▸ **What needs to be done**
Tally the lines below that hold the string "logo", and give only the tally.

▸ **Provided material**
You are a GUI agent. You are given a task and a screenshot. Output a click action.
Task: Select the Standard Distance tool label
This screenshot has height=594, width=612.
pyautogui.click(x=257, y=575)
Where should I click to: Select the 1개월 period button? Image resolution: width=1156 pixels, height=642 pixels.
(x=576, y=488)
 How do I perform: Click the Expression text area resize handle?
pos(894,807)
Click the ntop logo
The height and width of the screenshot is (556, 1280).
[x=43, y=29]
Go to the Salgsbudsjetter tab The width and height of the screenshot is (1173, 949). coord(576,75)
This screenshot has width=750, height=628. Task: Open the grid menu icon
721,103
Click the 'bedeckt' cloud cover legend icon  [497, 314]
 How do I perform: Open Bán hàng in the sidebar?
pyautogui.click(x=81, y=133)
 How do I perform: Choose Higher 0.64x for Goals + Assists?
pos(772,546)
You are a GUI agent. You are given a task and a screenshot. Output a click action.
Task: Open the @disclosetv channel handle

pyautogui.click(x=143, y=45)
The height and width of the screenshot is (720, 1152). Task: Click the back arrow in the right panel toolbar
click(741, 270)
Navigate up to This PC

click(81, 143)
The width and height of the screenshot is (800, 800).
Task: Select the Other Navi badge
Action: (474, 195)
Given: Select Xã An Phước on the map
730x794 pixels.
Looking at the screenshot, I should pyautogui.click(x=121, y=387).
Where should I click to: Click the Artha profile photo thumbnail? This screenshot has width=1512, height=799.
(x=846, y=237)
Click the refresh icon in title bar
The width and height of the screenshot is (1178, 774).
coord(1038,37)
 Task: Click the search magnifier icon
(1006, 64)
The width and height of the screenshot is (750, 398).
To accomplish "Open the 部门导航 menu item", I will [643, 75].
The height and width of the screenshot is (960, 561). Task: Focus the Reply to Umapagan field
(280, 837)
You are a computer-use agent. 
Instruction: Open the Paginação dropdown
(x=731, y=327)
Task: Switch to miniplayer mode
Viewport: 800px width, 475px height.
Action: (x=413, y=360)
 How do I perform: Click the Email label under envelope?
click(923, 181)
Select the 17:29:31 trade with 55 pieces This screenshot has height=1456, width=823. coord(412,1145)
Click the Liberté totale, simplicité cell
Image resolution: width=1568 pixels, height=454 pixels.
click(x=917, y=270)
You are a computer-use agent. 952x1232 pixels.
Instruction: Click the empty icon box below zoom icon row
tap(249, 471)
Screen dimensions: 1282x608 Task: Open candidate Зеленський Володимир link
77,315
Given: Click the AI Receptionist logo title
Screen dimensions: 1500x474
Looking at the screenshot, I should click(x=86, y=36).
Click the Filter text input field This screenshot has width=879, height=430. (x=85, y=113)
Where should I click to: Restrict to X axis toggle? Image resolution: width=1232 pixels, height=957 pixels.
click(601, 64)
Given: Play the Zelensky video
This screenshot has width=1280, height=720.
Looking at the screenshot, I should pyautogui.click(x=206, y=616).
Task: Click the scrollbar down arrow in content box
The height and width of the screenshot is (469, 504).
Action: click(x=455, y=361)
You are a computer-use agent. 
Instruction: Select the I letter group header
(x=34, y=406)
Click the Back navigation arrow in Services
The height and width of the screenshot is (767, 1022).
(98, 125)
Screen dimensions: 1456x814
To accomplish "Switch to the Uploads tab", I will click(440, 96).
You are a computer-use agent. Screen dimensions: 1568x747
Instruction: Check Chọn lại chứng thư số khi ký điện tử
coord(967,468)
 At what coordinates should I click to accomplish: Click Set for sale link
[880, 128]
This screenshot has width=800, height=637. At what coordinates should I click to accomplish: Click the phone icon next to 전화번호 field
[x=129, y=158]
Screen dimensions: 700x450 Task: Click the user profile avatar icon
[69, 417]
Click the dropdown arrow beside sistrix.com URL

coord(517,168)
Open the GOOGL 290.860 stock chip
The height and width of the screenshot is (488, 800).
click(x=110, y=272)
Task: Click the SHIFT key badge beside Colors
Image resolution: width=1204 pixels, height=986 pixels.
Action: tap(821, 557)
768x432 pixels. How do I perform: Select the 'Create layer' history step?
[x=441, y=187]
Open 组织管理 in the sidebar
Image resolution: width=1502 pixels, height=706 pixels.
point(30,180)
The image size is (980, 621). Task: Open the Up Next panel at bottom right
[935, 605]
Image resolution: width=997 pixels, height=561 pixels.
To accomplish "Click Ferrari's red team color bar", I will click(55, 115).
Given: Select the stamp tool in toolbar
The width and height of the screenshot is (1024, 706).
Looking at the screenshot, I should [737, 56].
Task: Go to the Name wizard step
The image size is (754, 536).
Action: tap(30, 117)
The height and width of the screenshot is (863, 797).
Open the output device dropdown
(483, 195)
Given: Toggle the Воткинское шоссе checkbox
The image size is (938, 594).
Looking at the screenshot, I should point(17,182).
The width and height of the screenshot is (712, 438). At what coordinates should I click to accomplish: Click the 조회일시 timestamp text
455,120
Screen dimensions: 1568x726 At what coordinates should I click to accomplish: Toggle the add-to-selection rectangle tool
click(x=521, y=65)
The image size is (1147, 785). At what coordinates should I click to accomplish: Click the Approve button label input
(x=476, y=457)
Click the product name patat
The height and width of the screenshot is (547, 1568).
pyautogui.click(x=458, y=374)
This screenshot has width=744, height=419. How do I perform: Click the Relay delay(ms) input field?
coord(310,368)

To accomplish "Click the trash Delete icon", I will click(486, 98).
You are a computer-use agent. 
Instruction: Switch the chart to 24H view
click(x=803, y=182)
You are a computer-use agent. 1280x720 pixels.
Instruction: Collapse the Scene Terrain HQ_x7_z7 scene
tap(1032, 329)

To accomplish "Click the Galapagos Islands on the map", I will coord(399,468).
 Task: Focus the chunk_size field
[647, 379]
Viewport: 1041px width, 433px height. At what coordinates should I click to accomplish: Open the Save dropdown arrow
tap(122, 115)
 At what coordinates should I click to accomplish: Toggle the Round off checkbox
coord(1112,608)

▸ **Output of the exercise**
2